» WHAT YOU WILL DO
**1)** Translate this sentence from the excerpt on Minnesota bill SF 919 into Spanish: "A bill introduced in the Minnesota Legislature this year could help address this problem."
**2)** Continue the excerpt on Minnesota bill SF 919, beginning right after its final sentence.

A bill introduced in the Minnesota Legislature this year could help address this problem. SF 919, authored by Senators Karin Housley (R – District 39) and John Hoffman (DFL – District 36), will be heard by the Senate Committee on Aging and Long-Term Care Policy later today. In summary, the bill would provide immunity from civil and administrative liability for covered investment advisers and broker dealer agents that do the following with respect to an “Eligible Adult” (an adult over 65 or that is deemed vulnerable under Minnesota’s adult protective services statutes):
Make an optional report to Adult Protective Services and the Minnesota Department of Commerce that the adviser reasonably believes that financial exploitation of a senior or vulnerable adult may have occurred, been attempted, or is being attempted;
Contact a trusted third party previously designated by the client to inform that third party of potential abuse/exploitation;
Delay disbursing funds from a client’s account for up to 15 business days if the adviser reasonably believes that abuse/exploitation would result from the disbursement.
Passing this bill would be a positive step forward for Minnesota’s consumers, financial services professionals impacted by the bill, and for regulators that can act on reports to stop fraudsters before it’s too late. The full text of SF 919, as introduced, is copied below.
A bill for an act
relating to commerce; providing financial exploitation protections for older adults
and vulnerable adults; proposing coding for new law as Minnesota Statutes, chapter
BE IT ENACTED BY THE LEGISLATURE OF THE STATE OF MINNESOTA:
Section 1. [45A.01] DEFINITIONS.
Subdivision 1. Scope and application. For purposes of this chapter and unless the
context otherwise requires, the terms in this section have the meanings given them.

» INFORMATION SHOWN

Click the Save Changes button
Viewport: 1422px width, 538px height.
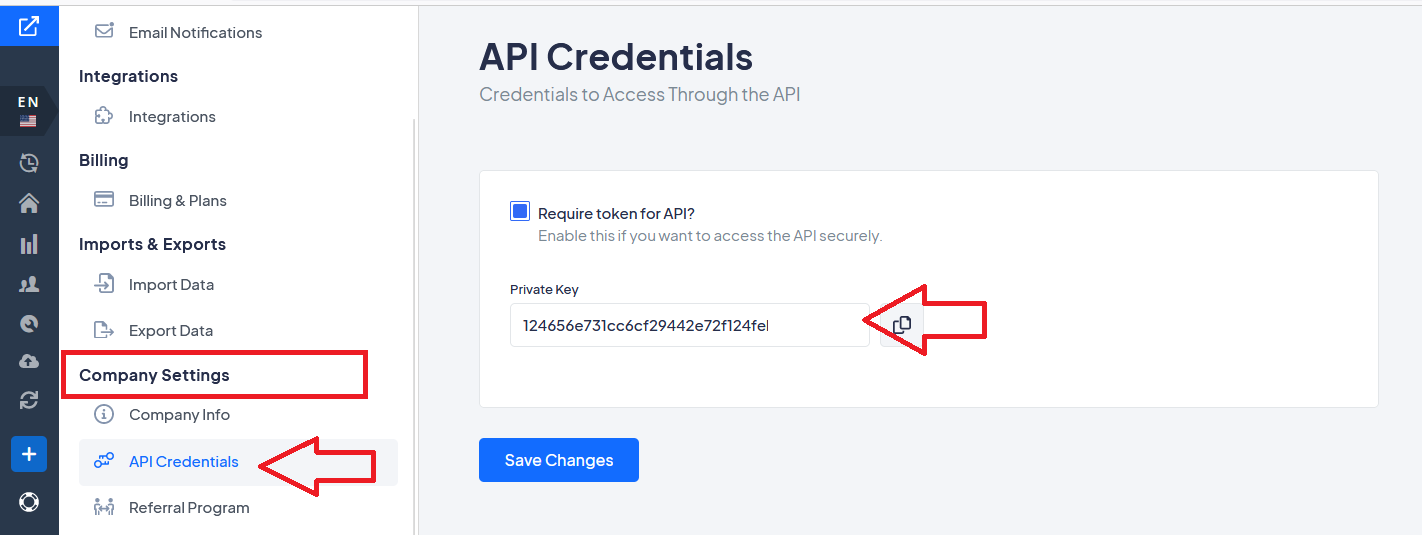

» WRITTEN ANSWERS
**1)** Un proyecto de ley presentado este año en la Legislatura de Minnesota podría ayudar a abordar este problema.

**2)**
Subd. 2. Agencies. "Agencies" means the common entry point and the commissioner
of commerce collectively.
Subd. 3. Agent. "Agent" has the meaning given in section 80A.41.
Subd. 4. Broker-dealer. "Broker-dealer" has the meaning given in section 80A.41.
Subd. 5. Common entry point. "Common entry point" has the meaning given in section
626.5572, subdivision 5.
Subd. 6. Eligible adult. "Eligible adult" means:
(1) a person 65 years of age or older; or
(2) a person subject to section 626.5572, subdivision 21.
Subd. 7. Financial exploitation. "Financial exploitation" means:
(1) the wrongful or unauthorized taking, withholding, appropriation, or use of money,
assets, or property of an eligible adult; or
(2) an act or omission taken by a person, including through the use of a power of attorney, guardianship, or conservatorship of an eligible adult, to:
(i) obtain control, through deception, intimidation, or undue influence, over the eligible adult's money, assets, or property to deprive the eligible adult of the ownership, use, benefit, or possession of the eligible adult's money, assets, or property; or
(ii) convert money, assets, or property of the eligible adult to deprive the eligible adult of the ownership, use, benefit, or possession of the eligible adult's money, assets, or property.
Subd. 8. Investment adviser. "Investment adviser" has the meaning given in section
Subd. 9. Investment adviser representative. "Investment adviser representative" has
the meaning given in section 80A.41.
Subd. 10. Lead investigative agency. "Lead investigative agency" has the meaning
given in section 626.5572, subdivision 13.
Subd. 11. Qualified individual. "Qualified individual" means an agent, investment
adviser representative, or person who serves in a supervisory, compliance, or legal capacity
for a broker-dealer or investment adviser.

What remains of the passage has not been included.